- _What you will do_
Beneath this task are records; print exactly the stretch of them from the line with "Click the Forward" through the line with "This screenshot has width=693, height=1500.", both ends included.

Records contained in a dataset
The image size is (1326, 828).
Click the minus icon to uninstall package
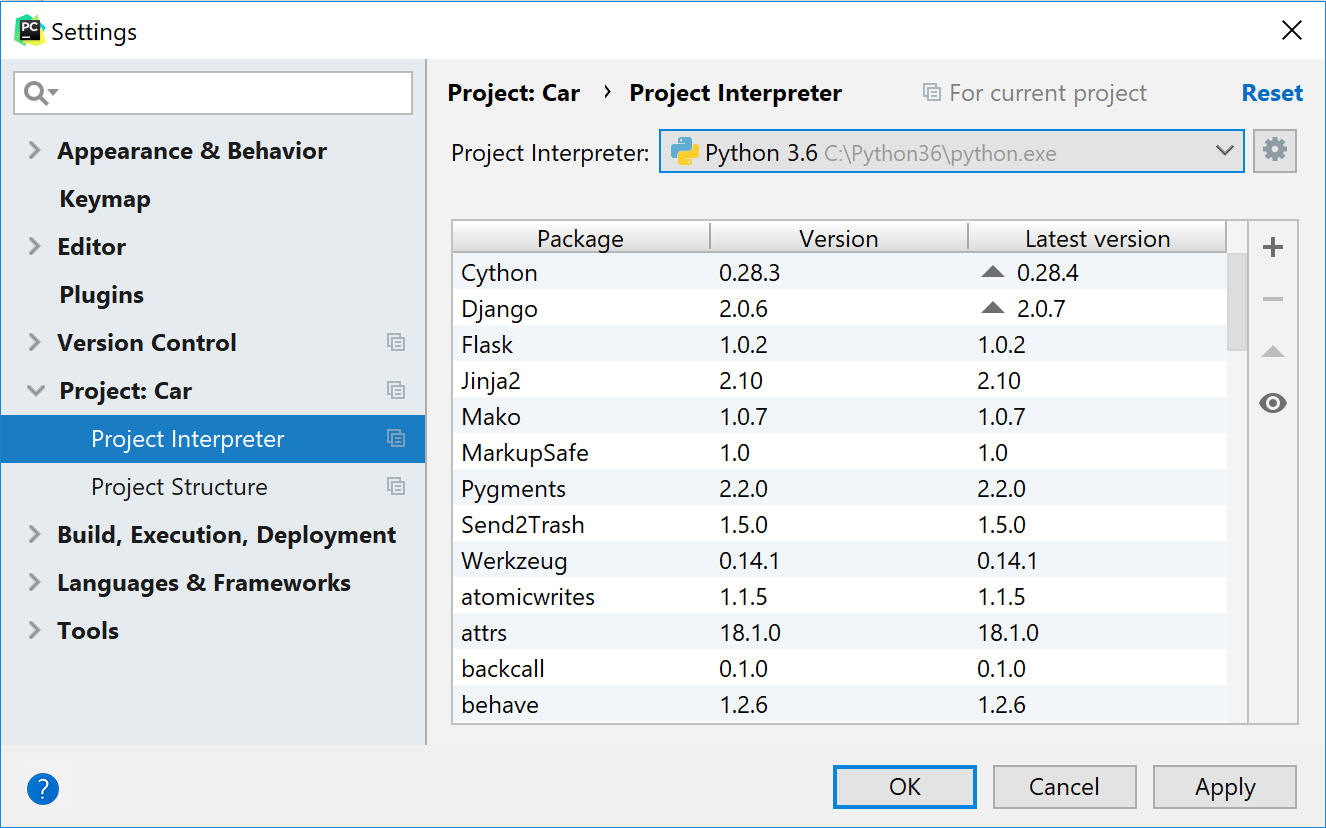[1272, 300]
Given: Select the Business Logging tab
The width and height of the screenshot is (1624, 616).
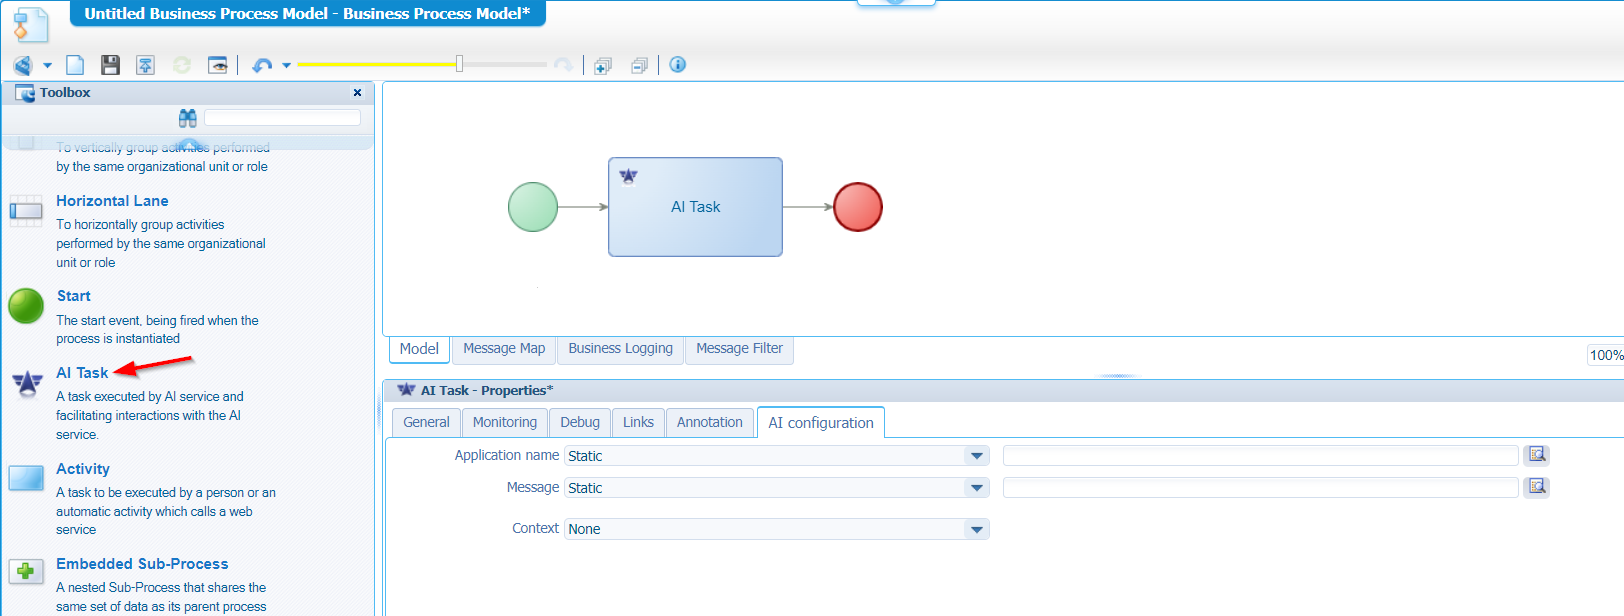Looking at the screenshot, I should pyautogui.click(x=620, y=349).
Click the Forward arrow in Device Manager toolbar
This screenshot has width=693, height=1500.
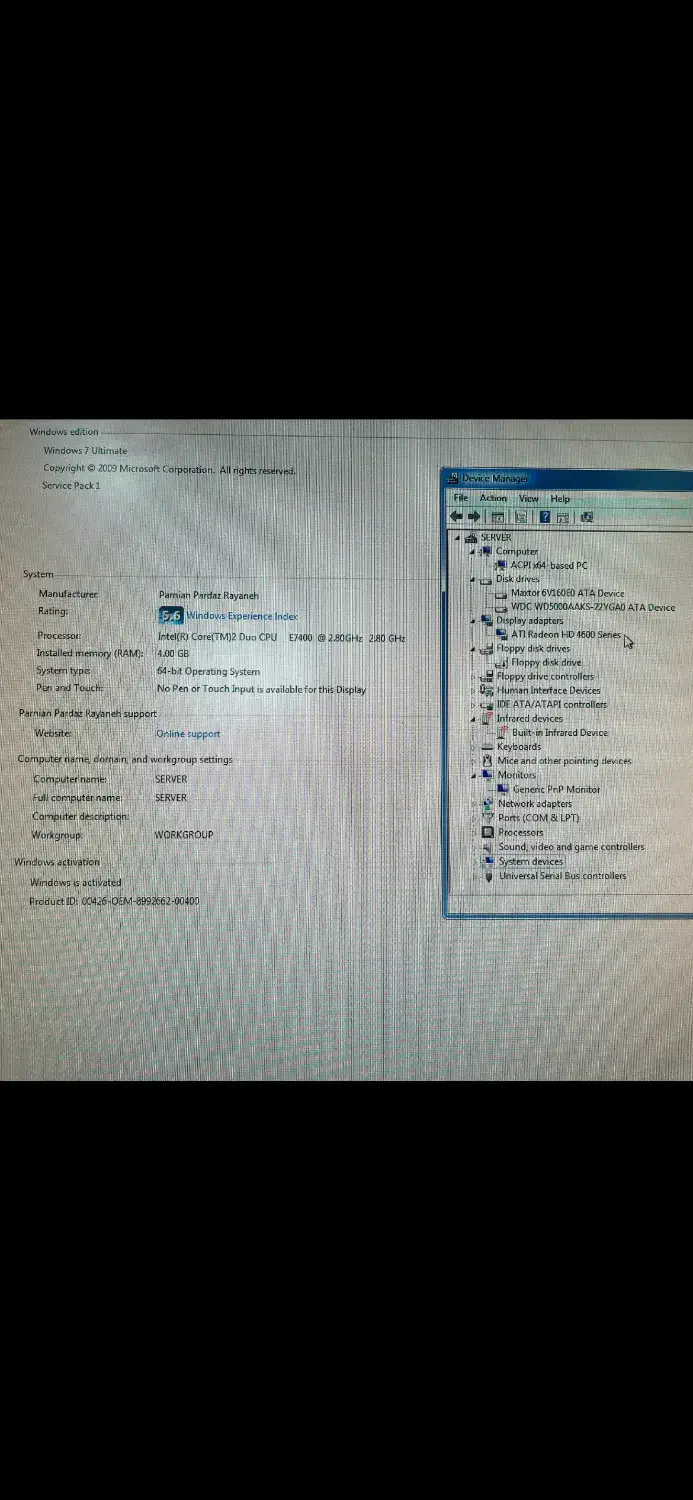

--

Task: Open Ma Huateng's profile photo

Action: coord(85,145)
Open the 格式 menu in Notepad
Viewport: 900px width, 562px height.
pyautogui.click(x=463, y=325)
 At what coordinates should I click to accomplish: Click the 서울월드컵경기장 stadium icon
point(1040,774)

- _Task output_
Click the Forward arrow in Device Manager toolbar
This screenshot has width=693, height=1500.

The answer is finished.